Lines with "computer": please show every one of them from the listing below.

DATA FOR PROCESSING:

↓

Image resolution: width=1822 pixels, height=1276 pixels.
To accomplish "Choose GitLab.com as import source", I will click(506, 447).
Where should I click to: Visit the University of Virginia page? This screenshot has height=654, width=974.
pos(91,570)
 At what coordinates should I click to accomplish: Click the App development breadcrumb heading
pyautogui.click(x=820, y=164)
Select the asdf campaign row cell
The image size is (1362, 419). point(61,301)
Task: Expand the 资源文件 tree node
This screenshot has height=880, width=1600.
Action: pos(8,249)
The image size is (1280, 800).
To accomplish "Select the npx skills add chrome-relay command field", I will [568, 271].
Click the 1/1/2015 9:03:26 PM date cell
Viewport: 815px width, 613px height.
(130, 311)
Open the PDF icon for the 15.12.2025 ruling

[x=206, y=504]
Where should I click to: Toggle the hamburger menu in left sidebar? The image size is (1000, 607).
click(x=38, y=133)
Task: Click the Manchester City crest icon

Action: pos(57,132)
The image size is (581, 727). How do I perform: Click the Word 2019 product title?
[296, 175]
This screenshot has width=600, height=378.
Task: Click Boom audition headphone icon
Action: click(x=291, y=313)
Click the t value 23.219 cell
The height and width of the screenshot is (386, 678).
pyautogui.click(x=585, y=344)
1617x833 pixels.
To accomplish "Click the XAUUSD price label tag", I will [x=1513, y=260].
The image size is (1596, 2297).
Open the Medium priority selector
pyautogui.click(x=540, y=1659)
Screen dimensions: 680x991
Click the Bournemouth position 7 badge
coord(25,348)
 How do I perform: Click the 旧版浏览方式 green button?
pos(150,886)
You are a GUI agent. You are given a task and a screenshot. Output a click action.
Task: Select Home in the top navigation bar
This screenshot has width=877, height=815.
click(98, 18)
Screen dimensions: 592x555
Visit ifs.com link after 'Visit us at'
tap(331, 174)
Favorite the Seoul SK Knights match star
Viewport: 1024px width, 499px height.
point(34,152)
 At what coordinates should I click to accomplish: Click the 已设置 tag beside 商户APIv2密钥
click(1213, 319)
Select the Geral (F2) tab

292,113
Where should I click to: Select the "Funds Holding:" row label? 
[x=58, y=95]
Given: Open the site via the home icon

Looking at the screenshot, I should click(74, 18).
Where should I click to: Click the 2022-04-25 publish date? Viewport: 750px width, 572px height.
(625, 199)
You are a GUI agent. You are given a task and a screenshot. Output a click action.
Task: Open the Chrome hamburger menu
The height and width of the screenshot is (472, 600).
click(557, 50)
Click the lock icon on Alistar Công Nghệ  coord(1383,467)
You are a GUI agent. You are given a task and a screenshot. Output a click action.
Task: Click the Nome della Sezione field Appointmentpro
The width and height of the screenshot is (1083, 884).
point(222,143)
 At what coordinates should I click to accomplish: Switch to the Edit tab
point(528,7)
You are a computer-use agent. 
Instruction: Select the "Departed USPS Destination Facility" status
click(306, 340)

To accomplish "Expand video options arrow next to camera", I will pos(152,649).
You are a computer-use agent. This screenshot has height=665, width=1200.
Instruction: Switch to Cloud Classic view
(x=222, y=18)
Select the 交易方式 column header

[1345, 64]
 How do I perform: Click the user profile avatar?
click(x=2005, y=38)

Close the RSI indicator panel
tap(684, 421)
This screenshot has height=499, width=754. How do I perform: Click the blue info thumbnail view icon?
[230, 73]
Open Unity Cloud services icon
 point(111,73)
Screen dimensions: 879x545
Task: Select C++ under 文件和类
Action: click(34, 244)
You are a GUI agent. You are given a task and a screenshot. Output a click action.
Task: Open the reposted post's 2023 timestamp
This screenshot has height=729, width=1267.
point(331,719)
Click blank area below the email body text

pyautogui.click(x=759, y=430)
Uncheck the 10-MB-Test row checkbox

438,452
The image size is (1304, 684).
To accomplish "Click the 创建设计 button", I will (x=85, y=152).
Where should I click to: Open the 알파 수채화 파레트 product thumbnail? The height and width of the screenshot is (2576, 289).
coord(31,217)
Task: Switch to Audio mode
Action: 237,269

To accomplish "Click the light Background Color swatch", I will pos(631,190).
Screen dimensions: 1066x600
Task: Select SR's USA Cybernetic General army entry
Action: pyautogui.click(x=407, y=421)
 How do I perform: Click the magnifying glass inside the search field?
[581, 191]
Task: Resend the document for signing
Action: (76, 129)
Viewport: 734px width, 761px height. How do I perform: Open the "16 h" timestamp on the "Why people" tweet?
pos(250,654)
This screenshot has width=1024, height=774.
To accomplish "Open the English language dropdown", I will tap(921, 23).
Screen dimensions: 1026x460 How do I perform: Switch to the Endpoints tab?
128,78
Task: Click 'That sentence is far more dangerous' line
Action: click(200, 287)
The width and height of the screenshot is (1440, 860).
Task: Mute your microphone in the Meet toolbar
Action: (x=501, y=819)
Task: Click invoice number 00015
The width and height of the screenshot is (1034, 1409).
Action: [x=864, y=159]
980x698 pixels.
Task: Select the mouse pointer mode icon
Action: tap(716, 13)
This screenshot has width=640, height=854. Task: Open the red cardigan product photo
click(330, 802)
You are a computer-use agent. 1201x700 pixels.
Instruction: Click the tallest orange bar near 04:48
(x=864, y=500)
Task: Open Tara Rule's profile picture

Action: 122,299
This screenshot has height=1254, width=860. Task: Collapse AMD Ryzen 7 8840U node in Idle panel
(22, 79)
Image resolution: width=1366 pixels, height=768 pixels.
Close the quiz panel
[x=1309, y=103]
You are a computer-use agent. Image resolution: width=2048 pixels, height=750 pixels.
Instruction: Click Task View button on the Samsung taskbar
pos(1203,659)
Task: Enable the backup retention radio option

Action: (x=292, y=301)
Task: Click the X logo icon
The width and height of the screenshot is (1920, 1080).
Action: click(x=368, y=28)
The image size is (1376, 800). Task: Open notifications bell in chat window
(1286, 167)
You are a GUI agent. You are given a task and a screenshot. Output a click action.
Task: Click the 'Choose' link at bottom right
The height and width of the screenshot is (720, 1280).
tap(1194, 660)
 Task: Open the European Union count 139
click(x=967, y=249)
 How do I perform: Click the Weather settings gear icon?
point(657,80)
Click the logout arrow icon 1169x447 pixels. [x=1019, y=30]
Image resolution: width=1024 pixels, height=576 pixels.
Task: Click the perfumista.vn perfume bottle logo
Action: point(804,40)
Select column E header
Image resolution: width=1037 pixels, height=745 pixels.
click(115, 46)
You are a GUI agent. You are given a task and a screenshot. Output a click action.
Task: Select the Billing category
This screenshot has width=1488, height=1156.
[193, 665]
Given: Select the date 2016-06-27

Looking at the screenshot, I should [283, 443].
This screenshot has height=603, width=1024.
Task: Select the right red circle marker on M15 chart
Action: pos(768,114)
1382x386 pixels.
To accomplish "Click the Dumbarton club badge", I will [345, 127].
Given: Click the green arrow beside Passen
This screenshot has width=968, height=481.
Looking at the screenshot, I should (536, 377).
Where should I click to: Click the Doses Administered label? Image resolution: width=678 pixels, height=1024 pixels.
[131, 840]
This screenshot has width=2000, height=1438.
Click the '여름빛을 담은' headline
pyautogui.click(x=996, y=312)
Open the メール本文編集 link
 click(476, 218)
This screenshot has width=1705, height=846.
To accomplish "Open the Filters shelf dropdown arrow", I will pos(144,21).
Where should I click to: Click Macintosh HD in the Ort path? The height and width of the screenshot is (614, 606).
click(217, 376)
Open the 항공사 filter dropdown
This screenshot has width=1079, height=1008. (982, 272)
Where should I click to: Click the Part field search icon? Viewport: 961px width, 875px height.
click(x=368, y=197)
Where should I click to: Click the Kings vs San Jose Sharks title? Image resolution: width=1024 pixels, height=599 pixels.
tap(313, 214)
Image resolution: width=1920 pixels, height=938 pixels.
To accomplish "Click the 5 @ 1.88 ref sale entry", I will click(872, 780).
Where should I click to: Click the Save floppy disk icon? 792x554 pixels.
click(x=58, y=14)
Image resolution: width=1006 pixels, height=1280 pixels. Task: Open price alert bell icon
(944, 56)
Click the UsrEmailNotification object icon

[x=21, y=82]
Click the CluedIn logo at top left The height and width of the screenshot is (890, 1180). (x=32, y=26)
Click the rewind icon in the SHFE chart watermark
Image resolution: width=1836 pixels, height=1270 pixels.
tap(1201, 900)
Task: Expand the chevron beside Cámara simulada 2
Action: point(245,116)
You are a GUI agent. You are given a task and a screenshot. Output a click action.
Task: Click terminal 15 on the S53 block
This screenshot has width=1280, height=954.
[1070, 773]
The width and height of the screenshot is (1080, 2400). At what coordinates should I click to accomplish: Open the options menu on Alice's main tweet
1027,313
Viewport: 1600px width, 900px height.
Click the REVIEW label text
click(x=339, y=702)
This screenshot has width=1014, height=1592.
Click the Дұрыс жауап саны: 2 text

↑

OUTPUT FOR THIS TASK:
You are a computer-use agent. 
You are a computer-use agent. This screenshot has height=665, width=1200.
You are a computer-use agent. 1201x700 pixels.
You are a computer-use agent. Image resolution: width=2048 pixels, height=750 pixels.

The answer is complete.